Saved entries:

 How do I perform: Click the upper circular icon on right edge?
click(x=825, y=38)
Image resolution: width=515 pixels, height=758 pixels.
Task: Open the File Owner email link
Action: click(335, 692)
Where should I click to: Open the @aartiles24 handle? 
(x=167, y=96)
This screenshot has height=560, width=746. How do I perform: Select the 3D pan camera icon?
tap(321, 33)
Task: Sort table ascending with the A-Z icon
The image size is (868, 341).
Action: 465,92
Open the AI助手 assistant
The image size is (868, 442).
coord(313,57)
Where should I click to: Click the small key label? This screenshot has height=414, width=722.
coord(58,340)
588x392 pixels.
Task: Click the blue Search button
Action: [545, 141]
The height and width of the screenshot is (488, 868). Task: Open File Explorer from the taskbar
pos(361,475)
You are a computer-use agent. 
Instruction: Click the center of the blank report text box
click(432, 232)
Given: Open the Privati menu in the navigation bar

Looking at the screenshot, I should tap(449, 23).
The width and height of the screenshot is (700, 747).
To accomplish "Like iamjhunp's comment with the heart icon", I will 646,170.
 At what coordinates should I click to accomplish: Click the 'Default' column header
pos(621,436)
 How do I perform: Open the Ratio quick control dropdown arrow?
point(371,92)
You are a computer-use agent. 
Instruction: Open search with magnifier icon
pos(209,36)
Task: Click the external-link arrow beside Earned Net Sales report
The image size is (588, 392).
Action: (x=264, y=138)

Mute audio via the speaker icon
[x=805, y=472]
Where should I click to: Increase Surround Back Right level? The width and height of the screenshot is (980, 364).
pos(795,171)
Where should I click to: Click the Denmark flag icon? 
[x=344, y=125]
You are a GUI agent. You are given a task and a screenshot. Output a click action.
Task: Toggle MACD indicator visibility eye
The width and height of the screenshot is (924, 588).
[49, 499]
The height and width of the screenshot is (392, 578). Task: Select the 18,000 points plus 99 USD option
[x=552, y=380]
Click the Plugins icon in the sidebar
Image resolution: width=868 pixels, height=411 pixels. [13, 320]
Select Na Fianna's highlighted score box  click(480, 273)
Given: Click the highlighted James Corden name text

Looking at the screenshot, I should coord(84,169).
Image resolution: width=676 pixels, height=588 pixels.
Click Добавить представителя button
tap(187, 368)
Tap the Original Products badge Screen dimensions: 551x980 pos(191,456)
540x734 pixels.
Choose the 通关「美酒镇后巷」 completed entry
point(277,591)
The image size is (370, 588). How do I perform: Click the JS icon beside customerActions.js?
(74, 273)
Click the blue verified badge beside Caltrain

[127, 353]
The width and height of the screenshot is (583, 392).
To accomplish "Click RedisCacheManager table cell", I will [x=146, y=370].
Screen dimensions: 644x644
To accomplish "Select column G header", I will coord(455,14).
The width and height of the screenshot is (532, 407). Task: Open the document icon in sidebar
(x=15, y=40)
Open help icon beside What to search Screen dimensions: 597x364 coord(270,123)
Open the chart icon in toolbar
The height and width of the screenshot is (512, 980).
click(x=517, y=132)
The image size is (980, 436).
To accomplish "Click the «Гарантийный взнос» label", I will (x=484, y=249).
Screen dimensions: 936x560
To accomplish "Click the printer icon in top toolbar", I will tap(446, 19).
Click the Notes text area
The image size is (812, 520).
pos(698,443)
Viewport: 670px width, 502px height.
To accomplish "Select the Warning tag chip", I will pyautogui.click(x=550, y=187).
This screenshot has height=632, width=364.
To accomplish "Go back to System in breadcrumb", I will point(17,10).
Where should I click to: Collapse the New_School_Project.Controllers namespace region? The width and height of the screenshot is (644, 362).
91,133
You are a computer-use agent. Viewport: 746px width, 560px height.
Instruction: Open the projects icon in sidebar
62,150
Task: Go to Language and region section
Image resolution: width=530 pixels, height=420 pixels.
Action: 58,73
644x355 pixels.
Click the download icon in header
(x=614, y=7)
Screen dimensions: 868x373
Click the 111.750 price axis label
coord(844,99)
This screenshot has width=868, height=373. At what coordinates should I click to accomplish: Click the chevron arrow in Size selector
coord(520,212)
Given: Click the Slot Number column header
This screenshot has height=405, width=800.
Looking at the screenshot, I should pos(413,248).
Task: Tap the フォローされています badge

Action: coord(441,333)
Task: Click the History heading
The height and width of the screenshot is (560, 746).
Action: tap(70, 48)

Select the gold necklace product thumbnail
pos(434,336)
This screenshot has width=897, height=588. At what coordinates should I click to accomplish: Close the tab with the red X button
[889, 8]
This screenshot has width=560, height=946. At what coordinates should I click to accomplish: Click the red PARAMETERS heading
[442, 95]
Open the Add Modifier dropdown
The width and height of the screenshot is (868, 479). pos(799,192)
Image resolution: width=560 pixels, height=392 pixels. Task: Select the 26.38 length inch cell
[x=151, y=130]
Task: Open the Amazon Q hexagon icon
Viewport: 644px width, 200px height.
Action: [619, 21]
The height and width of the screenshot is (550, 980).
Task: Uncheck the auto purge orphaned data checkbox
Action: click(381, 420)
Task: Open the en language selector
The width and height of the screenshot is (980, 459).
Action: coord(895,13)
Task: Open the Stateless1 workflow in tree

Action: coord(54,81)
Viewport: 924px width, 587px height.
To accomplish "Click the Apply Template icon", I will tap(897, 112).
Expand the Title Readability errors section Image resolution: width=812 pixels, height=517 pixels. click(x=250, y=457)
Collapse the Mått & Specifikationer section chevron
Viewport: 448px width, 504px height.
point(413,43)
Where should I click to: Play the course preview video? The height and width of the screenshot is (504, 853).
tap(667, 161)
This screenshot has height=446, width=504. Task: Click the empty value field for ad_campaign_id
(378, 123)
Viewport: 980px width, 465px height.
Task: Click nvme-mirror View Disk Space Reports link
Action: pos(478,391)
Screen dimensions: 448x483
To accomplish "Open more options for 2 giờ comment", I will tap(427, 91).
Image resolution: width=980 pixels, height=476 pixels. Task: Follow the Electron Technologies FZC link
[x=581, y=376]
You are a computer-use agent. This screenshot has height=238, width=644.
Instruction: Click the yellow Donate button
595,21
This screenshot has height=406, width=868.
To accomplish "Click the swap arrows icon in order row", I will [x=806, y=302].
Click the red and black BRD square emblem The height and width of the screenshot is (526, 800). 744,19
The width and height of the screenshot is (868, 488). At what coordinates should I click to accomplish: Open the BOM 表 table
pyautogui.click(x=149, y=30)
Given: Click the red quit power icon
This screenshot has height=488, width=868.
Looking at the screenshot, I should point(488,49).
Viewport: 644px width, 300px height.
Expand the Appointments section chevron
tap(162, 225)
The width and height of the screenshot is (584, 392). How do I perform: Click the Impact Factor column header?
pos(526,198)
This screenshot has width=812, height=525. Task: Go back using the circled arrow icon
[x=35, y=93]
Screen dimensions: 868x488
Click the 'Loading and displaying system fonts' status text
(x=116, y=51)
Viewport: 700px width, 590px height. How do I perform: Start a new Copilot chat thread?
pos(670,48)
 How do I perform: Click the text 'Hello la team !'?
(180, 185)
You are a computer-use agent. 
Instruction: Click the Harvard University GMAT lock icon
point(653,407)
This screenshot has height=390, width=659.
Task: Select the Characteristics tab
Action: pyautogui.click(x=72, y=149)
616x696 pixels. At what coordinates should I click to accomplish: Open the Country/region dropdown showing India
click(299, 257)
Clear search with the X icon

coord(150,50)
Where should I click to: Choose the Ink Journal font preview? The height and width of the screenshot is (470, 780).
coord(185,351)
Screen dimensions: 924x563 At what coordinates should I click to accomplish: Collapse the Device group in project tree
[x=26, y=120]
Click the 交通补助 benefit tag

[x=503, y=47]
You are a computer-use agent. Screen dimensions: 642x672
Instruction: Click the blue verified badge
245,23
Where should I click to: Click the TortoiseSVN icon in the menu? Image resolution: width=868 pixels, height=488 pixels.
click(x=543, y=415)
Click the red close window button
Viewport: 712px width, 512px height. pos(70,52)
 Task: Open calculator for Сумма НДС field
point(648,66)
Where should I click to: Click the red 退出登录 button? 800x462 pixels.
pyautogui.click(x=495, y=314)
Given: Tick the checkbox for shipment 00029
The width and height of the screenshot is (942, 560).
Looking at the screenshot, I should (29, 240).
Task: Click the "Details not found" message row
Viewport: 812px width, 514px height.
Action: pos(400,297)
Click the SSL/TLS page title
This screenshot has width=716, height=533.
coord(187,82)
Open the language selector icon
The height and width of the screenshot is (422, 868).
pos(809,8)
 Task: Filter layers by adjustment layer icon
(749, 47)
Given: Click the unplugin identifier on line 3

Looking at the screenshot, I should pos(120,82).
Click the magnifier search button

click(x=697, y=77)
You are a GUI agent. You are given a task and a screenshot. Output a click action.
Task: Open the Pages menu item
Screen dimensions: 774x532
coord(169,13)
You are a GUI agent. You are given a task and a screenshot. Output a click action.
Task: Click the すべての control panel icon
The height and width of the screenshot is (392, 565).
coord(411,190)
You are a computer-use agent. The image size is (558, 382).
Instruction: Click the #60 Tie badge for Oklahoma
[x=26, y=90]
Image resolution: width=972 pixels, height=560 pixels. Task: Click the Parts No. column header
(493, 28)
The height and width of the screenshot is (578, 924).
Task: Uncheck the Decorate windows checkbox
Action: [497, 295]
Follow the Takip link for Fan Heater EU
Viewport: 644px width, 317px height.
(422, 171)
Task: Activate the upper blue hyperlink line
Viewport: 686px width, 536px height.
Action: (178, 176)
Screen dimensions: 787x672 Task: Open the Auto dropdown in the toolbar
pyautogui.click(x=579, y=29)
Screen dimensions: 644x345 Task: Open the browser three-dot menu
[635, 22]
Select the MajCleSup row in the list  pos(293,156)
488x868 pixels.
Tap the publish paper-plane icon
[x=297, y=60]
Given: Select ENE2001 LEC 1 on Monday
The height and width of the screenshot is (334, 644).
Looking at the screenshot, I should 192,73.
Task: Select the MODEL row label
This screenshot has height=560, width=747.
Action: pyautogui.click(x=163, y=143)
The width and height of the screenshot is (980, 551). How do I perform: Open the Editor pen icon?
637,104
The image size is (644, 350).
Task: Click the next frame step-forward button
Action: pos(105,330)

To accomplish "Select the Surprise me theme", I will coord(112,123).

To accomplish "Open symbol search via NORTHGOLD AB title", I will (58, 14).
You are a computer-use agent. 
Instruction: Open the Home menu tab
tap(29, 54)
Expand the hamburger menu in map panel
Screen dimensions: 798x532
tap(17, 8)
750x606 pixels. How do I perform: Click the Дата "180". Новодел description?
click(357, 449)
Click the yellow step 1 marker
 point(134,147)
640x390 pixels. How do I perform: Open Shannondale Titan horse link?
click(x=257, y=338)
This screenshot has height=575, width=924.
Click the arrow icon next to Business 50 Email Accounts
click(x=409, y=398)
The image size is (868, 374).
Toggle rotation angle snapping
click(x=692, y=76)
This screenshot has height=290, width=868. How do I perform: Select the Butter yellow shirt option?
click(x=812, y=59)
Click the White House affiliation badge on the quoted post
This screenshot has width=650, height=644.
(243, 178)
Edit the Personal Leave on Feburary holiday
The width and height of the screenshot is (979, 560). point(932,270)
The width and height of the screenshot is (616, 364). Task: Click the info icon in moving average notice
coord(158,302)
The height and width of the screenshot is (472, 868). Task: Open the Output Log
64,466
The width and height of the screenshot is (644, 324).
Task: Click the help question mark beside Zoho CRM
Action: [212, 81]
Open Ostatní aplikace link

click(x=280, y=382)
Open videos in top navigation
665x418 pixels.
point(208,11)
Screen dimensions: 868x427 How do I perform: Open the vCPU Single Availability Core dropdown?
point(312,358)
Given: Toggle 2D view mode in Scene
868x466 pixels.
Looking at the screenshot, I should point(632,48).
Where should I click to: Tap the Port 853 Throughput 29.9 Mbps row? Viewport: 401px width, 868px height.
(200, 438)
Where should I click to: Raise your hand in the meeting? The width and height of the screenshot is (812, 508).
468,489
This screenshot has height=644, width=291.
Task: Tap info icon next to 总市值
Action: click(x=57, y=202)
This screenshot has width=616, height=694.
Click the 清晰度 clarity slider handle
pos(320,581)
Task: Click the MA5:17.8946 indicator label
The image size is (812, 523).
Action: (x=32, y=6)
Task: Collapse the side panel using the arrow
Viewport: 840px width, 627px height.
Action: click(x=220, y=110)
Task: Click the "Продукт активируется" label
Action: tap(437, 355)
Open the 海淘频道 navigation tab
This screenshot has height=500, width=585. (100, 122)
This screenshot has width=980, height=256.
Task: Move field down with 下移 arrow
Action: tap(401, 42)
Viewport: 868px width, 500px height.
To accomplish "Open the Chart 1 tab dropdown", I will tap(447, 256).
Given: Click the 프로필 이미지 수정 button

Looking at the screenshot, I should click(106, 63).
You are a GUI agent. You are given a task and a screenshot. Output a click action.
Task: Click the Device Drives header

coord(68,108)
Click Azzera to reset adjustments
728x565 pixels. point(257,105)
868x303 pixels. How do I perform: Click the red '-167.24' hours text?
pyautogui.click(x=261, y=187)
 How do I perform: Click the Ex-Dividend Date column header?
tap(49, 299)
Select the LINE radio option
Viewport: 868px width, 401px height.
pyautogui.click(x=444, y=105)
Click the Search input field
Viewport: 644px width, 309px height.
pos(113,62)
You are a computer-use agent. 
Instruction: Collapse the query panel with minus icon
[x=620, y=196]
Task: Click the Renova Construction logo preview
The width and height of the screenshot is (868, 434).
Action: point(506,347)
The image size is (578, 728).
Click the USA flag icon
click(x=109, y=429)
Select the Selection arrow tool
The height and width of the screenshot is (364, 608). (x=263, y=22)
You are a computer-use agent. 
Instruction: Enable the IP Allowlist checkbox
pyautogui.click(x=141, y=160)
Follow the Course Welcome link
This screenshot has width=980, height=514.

# What is required
Looking at the records above, return exactly the lines from the line with "Instruction: Click the blue verified badge" to the line with "Open the language selector icon", both ends included.

# Result for this task
Instruction: Click the blue verified badge
245,23
Where should I click to: Click the TortoiseSVN icon in the menu? Image resolution: width=868 pixels, height=488 pixels.
click(x=543, y=415)
Click the red close window button
Viewport: 712px width, 512px height. pos(70,52)
 Task: Open calculator for Сумма НДС field
point(648,66)
Where should I click to: Click the red 退出登录 button? 800x462 pixels.
pyautogui.click(x=495, y=314)
Given: Tick the checkbox for shipment 00029
The width and height of the screenshot is (942, 560).
Looking at the screenshot, I should (29, 240).
Task: Click the "Details not found" message row
Viewport: 812px width, 514px height.
Action: pos(400,297)
Click the SSL/TLS page title
This screenshot has width=716, height=533.
coord(187,82)
Open the language selector icon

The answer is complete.